A análise dos movimentos/deslocamentos nos diz outra coisa. A mãe interpreta a constatação de Clément como um pedido (deslocamento do ato linguageiro) que ela transfere para o pai (deslocamento de ator), deixando claro que o objeto carro está culturalmente mais relacionado a uma responsabilidade do pai do que da mãe. O encadeamento “carro” - “papai” comporta um forte implícito social. O deslocamento é, portanto, duplo: discursivo (constatação/pedido) e de mundo (mãe/pai). A resposta de Clément se encadeia sobre os dois aspectos do discurso (“diz”) e da pessoa (“ele”). A conjunção “mas”, cuja função coordenadora só é possível no início da intervenção em uma “posição responsiva”, constitui ao mesmo tempo um enriquecimento (a criança antecipou o implícito social formulado pela mãe) e uma objeção. A mãe encadeia, em seguida, em continuidade (“então”), a prosódia do “tá bom” tentando encerrar a interação. A retomada responsiva de Clément apresenta diversos movimentos: um encadeamento em continuidade (“sim”), seguido de uma objeção (“mas”) e um deslocamento de temporalidade do passado para o futuro (“ele disse”, “vamos ver”). Esse deslocamento dá ainda mais força ao argumento: nada ainda foi feito. A mãe encadeia, mantendo o mesmo processo de continuidade por essa repetição “então”, um marcador específico para levar em conta o que acaba de ser dito. Ela redobra essa marca de continuidade com uma segunda (“viu só”) que, mais uma vez, convida a um encerramento. Nova intervenção de Clément cujos primeiros movimentos são os mesmos que anteriormente, mas que ele completa com dois deslocamentos: um primeiro interdiscursivo, que retoma a palavra do pai; um segundo que troca de mundo, do dizer ao fazer. A resposta final da mãe está em total descontinuidade em relação aos movimentos anteriores e opera uma continuidade apenas com a primeira intervenção de Clément. Embora a análise pudesse ir bem mais longe, eu a encerro aqui. Eu acrescentaria, no entanto, que a dinâmica de interação também se deve ao fato de que os dois interlocutores não apenas encadeiam sobre a tomada da palavra do outro, mas também sobre a própria, cada um retomando o processo discursivo que já empregou anteriormente. Continuidade sobre o outro e continuidade sobre si.
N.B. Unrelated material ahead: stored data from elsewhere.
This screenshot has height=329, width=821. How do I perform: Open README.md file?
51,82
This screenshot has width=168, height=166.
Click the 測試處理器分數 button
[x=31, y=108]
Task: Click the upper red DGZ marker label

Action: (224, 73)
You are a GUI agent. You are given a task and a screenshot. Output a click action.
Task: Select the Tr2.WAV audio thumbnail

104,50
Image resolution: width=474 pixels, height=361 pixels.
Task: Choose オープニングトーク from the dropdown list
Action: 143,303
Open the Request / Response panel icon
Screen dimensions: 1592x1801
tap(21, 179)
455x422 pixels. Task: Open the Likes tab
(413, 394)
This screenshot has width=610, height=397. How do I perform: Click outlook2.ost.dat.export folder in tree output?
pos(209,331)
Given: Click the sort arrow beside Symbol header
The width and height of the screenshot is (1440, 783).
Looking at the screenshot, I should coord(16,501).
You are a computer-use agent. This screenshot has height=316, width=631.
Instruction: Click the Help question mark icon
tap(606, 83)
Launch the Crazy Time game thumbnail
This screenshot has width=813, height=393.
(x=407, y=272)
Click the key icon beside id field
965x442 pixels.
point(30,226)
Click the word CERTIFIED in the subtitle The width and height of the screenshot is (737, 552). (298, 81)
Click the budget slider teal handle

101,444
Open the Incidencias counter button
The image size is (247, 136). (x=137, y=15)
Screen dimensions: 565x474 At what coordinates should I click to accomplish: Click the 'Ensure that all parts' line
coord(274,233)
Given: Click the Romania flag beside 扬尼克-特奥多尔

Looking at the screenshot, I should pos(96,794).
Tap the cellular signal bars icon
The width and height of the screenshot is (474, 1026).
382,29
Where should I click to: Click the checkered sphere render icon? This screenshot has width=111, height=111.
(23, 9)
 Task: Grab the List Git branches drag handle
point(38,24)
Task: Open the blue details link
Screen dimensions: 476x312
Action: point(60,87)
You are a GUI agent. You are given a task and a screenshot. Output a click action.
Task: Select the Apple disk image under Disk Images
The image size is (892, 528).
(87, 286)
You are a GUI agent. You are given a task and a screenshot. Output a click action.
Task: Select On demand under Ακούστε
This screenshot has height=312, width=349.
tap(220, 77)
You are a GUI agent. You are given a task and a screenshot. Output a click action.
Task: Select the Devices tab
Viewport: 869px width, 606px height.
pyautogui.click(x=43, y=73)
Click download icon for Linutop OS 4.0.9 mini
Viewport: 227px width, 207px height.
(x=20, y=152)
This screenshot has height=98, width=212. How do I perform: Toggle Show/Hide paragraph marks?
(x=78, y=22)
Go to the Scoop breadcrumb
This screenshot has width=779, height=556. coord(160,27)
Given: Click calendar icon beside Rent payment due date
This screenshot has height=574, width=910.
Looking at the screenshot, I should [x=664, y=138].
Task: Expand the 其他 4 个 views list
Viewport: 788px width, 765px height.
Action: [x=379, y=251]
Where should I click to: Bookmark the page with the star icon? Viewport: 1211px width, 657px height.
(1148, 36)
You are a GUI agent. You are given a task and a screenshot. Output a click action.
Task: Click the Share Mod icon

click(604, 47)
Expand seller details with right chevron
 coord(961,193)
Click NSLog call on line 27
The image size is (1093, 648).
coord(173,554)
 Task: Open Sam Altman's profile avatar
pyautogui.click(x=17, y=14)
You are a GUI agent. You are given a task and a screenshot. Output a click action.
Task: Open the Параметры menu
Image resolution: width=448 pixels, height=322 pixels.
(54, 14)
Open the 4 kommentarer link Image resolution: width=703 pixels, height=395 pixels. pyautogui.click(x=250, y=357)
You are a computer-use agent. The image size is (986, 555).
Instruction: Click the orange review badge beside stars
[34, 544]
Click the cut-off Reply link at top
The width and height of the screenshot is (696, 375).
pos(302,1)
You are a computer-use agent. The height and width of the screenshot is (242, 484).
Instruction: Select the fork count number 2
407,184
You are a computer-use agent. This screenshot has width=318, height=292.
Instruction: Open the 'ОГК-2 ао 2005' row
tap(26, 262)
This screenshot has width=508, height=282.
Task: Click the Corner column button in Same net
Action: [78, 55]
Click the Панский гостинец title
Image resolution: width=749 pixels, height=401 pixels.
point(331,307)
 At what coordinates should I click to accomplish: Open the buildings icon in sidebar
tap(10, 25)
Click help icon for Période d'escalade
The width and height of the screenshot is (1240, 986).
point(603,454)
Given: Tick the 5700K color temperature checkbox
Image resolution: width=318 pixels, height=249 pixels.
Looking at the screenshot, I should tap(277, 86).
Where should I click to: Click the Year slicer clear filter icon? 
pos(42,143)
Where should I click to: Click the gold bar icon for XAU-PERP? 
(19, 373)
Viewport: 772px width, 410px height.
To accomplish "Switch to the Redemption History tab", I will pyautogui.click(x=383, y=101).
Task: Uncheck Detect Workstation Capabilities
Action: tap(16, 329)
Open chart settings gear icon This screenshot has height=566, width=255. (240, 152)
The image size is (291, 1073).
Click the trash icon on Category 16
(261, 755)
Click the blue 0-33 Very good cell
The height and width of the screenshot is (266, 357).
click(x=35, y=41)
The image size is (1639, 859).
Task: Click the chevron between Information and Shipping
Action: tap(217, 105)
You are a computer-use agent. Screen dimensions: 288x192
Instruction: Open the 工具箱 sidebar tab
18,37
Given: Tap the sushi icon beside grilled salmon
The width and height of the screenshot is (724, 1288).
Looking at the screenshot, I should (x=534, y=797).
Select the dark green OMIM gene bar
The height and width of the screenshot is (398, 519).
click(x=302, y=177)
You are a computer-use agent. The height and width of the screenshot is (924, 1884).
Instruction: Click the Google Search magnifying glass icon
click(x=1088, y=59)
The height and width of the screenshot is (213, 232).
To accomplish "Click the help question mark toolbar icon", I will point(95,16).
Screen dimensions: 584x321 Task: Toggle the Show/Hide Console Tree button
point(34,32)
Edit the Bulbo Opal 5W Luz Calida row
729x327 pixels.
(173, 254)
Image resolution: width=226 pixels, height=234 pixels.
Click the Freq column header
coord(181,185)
No próximo exemplo, uma estruturação hierárquica é ainda mais difícil de identificar, pois os turnos estão diretamente associados à manipulação de objetos e também porque a criança é mais nova. Aqui, novamente as intervenções estão distribuídas igualmente entre o adulto e a criança. Como no exemplo anterior, é a criança que toma a iniciativa da interação.

Exemplo n°2: Dorian tem 23 meses. Ele está brincando no quarto de sua avó, que arruma as roupas.

1 - Dorian: ceviu cubo (você viu o cubo) - Dorian pega uma caixa que está sobre um aparador20 20 No original “1 - Dorian: tavu cube (tu as vu le cube) - Dorian prend une boîte posée sur un buffet / 2 - GM: fais attention c’est fragile / 3 - Dorian: equoiça? (c’est quoi ça?) / 4 - GM: une grosse boîte / 5 - GM: je l’ouvre? / 6 - Dorian: vi (oui) / 7 - GM: c’est joli ça? / 8 - Dorian: vi (oui) / 9 - Dorian: (il agite sa main au-dessus de la boîte) e bo / toutça! (c’est beau, tout ça) / 10 - GM: oui / c’est des bijoux de mamie / 11 - Dorian: donne a main (donne dans ma main) / 13 - GM: non / toi prends en un / mais doucement / 14 - Dorian: ayé suila (ça y est celui-là) - Dorian a pris une broche / 15 - GM: très bien / 16 - GM: maintenant remets dans le coffre / 17 - Dorian: apu (y’a plus)! - Dorian a posé délicatement la broche dans la boîte / 18 - Dorian: anko (encore)? / 19 - GM: encore quoi? / 20 - Dorian : biyou pu ma (un bijou pour moi) / 21 - GM: je te donne un autre? / 22 - Dorian: ma donne ot (donne-moi un autre) / 23 - GM: celui-là alors / il est beau - GM met dans la main de Dorian un pendentif turquoise / 24 - GM: tu vois la belle couleur? / 25 - Dorian: vi / e bleu (oui, il est bleu) / 26 - Dorian: (il remet le bijou dans la boîte) et voilà! / 27 - Dorian: fini mainan (fini maintenant) / 29 - GM: on ferme la boîte? / 30 - Dorian: non pas fem (non, on ne ferme pas) / 31 - Dorian: mont a lili (on montre à Elise - la grande soeur) / 32 - GM: d’accord”.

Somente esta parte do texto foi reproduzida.